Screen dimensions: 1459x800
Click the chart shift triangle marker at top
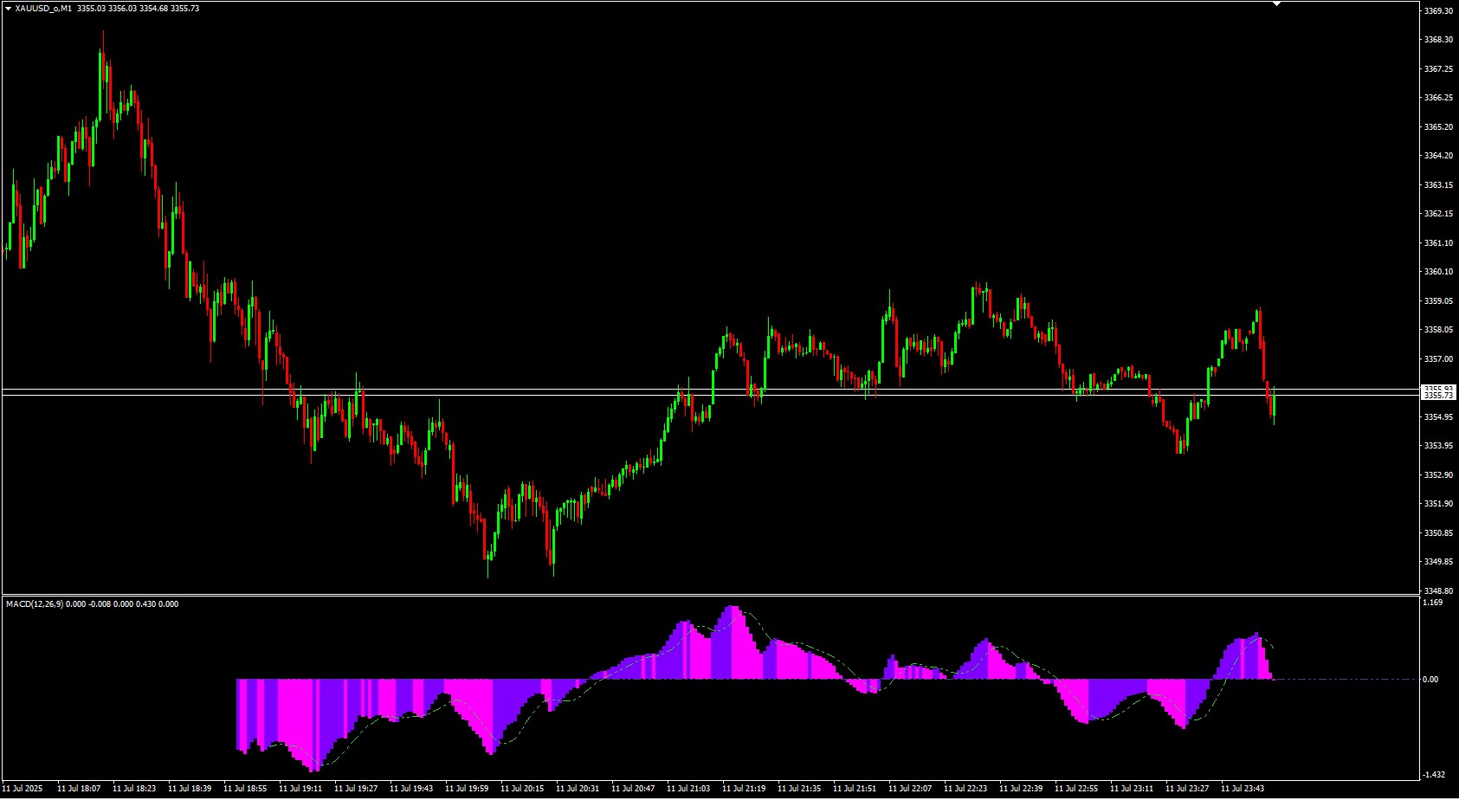pyautogui.click(x=1275, y=4)
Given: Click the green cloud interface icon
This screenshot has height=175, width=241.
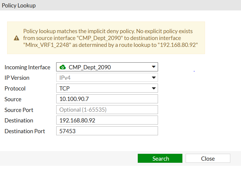Looking at the screenshot, I should [62, 67].
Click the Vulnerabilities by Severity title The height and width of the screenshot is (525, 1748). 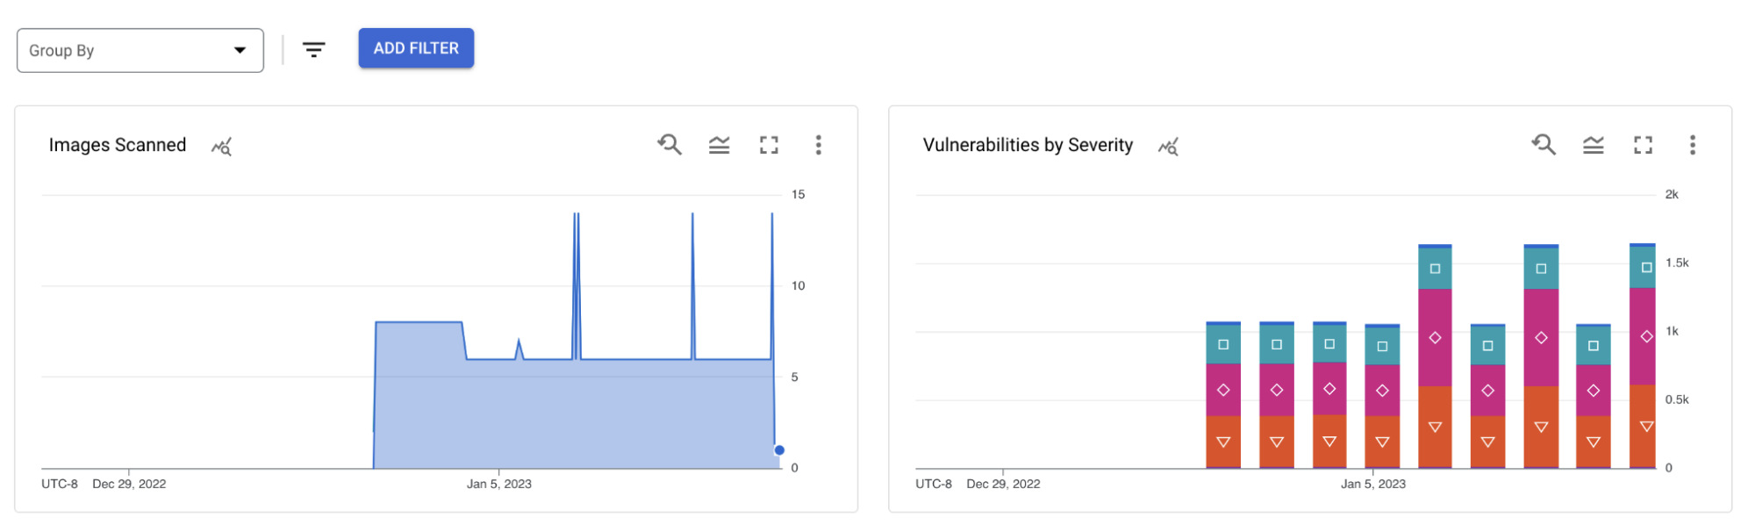[1028, 145]
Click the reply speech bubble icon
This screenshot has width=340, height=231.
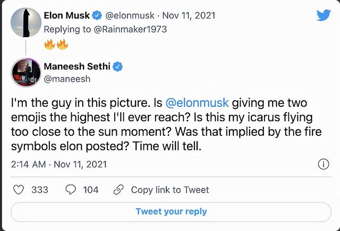70,190
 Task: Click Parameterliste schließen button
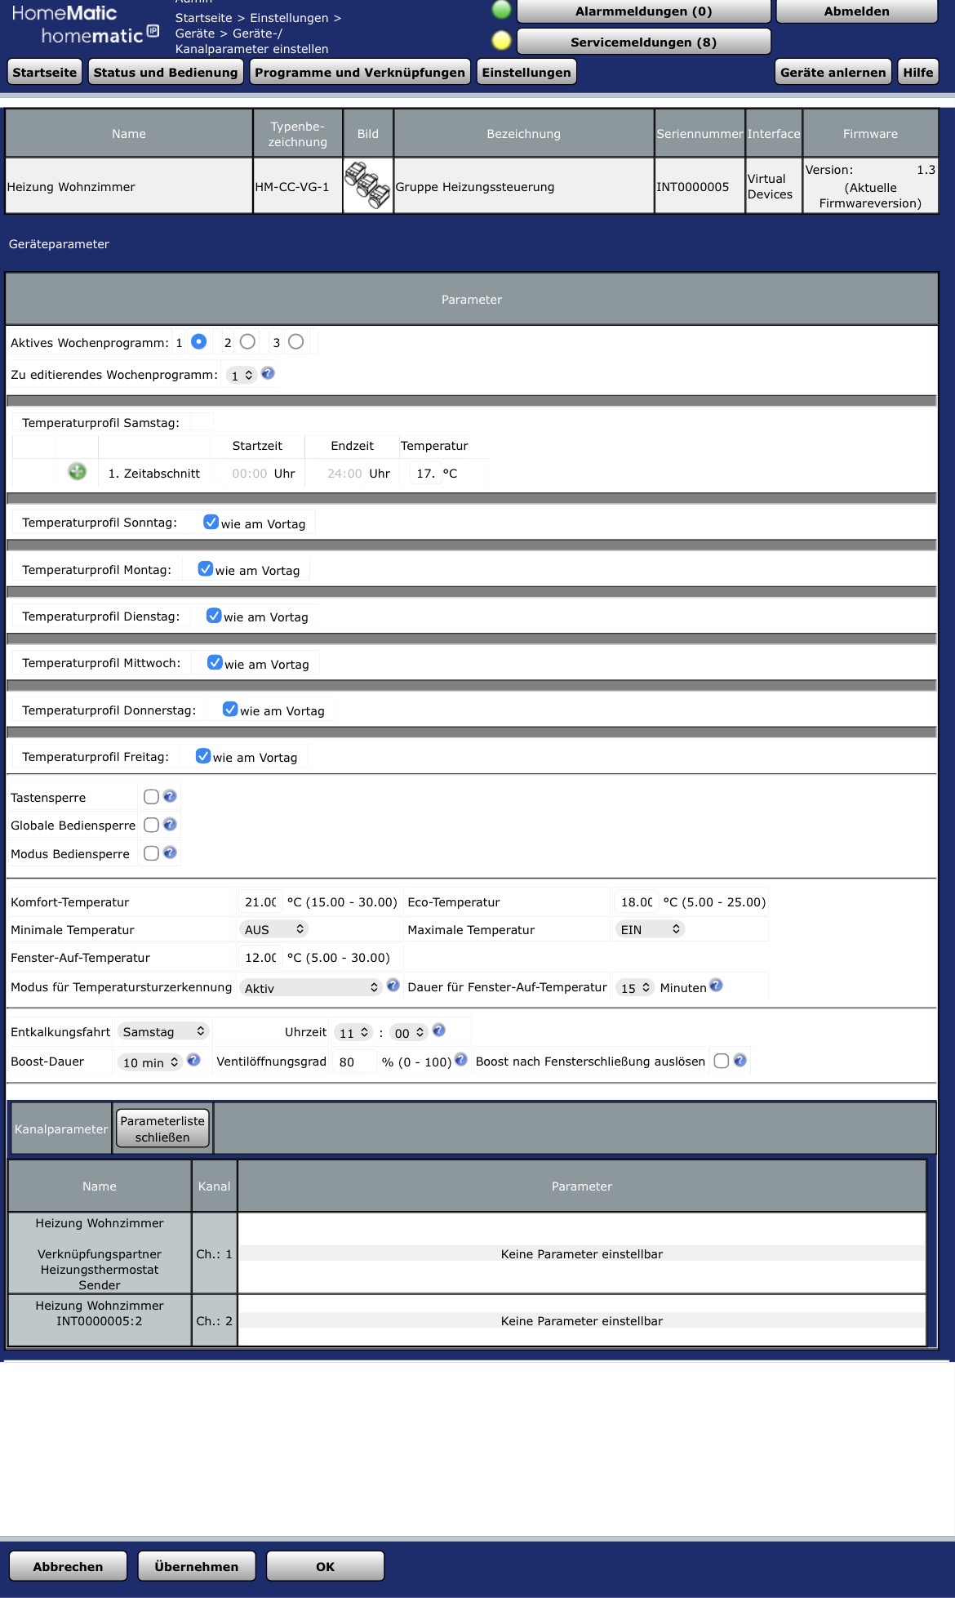click(162, 1128)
══════════
_WHAT IS BEING ASKED_.
Among the records, find every line with the word "icon" and copy it.

_OUTPUT OF THE EXERCISE_.
Given: Click the green cloud interface icon
Click the reply speech bubble icon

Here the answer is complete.